List every line of the records that contains the word "ellipsis".

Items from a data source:
>>>

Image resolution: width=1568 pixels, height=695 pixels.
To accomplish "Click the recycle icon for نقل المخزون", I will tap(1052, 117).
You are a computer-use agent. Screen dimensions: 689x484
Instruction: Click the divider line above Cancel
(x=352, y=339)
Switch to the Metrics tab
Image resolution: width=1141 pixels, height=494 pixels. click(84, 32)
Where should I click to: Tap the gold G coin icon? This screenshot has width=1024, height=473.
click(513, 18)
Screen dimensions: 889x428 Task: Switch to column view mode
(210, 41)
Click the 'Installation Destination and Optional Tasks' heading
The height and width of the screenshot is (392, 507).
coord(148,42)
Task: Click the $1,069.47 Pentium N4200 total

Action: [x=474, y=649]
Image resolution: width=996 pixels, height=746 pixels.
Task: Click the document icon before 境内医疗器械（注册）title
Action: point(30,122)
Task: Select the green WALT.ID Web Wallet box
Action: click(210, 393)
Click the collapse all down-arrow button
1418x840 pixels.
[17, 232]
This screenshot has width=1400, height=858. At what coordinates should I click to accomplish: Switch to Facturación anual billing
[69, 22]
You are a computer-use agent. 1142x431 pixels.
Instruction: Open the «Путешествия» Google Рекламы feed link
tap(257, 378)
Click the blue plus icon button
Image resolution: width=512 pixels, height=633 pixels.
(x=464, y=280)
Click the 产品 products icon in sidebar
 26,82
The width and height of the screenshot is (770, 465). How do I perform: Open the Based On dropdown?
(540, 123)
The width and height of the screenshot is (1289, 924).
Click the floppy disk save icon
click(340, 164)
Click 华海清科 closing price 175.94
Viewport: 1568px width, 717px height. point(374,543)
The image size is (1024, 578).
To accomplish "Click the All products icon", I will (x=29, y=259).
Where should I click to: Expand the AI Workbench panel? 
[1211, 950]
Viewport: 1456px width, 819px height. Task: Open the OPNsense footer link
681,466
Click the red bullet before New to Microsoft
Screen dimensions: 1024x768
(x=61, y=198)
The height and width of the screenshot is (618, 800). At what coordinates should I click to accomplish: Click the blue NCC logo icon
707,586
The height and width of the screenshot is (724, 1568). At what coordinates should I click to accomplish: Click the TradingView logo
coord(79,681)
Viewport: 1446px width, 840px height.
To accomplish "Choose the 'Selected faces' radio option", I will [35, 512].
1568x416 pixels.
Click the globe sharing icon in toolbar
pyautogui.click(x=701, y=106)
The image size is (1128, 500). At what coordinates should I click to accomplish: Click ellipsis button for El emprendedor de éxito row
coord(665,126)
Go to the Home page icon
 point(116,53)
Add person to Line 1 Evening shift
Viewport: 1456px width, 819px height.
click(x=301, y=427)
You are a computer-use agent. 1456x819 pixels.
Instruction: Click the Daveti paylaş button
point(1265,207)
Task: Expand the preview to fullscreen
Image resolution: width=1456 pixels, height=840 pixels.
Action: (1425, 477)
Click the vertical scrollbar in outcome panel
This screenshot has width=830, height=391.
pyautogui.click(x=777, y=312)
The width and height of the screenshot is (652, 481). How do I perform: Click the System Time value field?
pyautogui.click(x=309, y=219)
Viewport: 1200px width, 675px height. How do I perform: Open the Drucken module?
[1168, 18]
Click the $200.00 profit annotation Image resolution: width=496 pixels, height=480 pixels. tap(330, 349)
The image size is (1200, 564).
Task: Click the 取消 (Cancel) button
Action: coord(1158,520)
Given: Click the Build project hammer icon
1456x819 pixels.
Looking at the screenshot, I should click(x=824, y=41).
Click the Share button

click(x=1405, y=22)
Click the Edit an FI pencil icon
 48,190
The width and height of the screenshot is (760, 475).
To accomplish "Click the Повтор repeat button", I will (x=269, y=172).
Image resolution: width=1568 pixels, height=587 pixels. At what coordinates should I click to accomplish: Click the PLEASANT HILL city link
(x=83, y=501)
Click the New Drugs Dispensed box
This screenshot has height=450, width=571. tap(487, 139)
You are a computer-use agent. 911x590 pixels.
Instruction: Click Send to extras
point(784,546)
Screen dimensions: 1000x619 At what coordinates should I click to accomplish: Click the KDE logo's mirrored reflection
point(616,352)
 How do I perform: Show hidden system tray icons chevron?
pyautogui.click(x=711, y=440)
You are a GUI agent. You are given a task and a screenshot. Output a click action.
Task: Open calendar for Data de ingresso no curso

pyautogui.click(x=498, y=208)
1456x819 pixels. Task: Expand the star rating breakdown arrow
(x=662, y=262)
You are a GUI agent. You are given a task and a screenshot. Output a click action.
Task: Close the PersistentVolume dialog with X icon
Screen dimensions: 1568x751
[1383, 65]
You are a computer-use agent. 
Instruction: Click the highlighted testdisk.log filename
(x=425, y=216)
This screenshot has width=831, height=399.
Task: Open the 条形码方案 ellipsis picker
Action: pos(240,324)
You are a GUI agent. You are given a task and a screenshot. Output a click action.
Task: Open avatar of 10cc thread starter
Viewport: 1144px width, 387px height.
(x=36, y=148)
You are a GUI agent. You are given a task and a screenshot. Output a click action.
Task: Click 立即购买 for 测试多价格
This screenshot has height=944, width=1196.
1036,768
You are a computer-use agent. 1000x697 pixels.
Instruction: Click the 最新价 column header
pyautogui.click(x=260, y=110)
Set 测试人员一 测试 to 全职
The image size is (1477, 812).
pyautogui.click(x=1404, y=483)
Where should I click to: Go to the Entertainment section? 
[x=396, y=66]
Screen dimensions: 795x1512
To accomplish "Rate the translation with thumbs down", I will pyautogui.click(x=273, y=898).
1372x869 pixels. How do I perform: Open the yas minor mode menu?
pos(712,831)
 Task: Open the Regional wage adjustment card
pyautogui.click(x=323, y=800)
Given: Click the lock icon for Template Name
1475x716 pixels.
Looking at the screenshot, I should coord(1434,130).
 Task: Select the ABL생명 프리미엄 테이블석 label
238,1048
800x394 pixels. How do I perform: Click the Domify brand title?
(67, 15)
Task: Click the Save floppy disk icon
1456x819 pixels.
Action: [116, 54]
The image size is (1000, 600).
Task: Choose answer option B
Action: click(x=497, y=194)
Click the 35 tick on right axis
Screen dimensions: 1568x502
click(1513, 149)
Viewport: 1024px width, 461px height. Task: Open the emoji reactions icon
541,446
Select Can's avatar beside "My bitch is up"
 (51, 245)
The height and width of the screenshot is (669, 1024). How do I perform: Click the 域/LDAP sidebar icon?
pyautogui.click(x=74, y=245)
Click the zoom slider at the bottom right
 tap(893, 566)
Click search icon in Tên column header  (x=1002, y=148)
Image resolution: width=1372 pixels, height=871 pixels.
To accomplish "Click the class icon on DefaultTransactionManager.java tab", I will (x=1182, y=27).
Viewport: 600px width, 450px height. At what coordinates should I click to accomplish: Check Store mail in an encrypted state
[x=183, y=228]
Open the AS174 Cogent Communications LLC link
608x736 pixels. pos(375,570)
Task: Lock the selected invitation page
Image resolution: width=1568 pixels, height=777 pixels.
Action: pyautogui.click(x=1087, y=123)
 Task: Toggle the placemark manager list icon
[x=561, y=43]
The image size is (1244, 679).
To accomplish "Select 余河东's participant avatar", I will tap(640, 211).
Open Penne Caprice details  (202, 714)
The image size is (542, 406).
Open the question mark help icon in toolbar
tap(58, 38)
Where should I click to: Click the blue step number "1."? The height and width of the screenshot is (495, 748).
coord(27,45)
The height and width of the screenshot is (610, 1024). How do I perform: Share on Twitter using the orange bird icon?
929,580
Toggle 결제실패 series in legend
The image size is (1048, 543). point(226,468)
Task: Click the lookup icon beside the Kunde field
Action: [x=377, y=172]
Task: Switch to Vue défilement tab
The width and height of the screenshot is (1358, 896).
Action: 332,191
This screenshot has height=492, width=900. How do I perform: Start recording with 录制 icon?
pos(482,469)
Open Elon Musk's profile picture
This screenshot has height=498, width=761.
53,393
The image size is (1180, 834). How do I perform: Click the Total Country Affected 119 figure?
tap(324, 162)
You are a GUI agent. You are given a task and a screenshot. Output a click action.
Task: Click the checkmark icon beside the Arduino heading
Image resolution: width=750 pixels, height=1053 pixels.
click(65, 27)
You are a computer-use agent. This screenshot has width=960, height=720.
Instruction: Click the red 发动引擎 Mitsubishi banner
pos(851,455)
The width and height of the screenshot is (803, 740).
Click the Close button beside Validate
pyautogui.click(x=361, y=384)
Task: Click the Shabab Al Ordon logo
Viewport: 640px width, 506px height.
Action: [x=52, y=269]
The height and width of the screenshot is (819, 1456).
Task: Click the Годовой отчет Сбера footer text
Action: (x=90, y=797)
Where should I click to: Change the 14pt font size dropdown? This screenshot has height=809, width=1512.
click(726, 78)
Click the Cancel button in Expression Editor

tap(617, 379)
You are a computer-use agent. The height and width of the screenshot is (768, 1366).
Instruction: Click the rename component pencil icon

<<<

▸ TASK RESPONSE:
The image size is (1128, 500). At what coordinates should I click to accomplish: Click ellipsis button for El emprendedor de éxito row
Task: Open the 条形码方案 ellipsis picker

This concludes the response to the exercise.